For the most part, the big moves higher came from the big industrial stocks. As we've seen the economy turning the corner, Boeing and General Electric have both been telling investors that their businesses are improving, and now that we're moving deeper into earnings season, we're seeing that management has been telling the truth, and business is indeed improving for these companies.

This past week, one bright spot on GE's earnings report was an increase in the company's backlog, indicating that customers are ordering today and that increased revenues should be coming down the road.
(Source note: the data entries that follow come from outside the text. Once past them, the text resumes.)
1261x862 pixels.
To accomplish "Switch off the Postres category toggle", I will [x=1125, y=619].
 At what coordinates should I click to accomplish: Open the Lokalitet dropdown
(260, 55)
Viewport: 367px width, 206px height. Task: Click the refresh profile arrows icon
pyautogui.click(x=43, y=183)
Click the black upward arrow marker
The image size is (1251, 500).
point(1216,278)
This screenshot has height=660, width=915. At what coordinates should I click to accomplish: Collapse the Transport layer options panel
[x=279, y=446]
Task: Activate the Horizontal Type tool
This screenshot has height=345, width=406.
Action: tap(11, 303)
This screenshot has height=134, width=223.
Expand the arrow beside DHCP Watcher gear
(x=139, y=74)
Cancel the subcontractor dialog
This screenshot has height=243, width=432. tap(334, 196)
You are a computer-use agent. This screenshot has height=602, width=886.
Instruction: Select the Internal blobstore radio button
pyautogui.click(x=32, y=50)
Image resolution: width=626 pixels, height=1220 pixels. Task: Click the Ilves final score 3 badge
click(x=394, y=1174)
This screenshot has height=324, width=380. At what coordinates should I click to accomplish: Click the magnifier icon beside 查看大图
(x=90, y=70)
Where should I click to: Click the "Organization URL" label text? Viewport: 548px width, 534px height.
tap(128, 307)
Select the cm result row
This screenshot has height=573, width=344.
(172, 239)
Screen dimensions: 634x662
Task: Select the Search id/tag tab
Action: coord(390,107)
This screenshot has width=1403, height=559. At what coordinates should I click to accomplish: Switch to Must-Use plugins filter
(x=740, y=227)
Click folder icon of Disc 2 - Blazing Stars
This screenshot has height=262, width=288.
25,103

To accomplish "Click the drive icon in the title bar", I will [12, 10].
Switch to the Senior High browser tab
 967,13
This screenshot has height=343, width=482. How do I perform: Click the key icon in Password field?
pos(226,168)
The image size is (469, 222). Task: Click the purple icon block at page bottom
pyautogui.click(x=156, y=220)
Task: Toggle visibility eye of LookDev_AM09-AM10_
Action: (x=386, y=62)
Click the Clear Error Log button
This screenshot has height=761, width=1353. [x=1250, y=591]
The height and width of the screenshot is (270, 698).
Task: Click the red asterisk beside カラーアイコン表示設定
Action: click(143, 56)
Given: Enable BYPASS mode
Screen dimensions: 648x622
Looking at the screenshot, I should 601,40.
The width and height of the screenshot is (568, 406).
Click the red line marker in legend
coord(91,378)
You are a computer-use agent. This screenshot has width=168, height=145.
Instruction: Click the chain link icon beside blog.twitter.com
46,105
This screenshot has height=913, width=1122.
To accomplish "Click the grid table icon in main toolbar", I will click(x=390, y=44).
As for Boeing, the company has yet to announce earnings, but the stock rose on news that the fire two weeks ago in London on a 787 Dreamliner didn't come from the plane's battery system, which had caused the FAA to ground the aircraft earlier in the year.

Biggest losers
The week's biggest losers came from tech, and the worst performer was easily Microsoft (NASDAQ: MSFT  ) , which lost 11.97%. American Express came in next with a 5.45% drop, but the week's other notable big losers were companies tied up in the computing industry: Hewlett-Packard (NYSE: HPQ  ) , down 4%, and Intel, down 3.59%. Microsoft's earnings report, mixed with Intel's, painted a terrible picture of the PC industry, revealing the toll that weak sales have taken.

HP seems to have been cut down in the crossfire, as Microsoft's poor Windows performance during the quarter and Intel's weak PC chip business apparently led investors to assume that it couldn't be performing all that well, either. While most would agree that Meg Whitman is doing a great job turning around the company, she may not be able to steady the ship before weak PC sales sink her progress and plans. Investors need to consider that a continuingly weakening PC industry may cause some serious problems for HP, even though we know Whitman is attempting in reducing the company's reliance on the PC.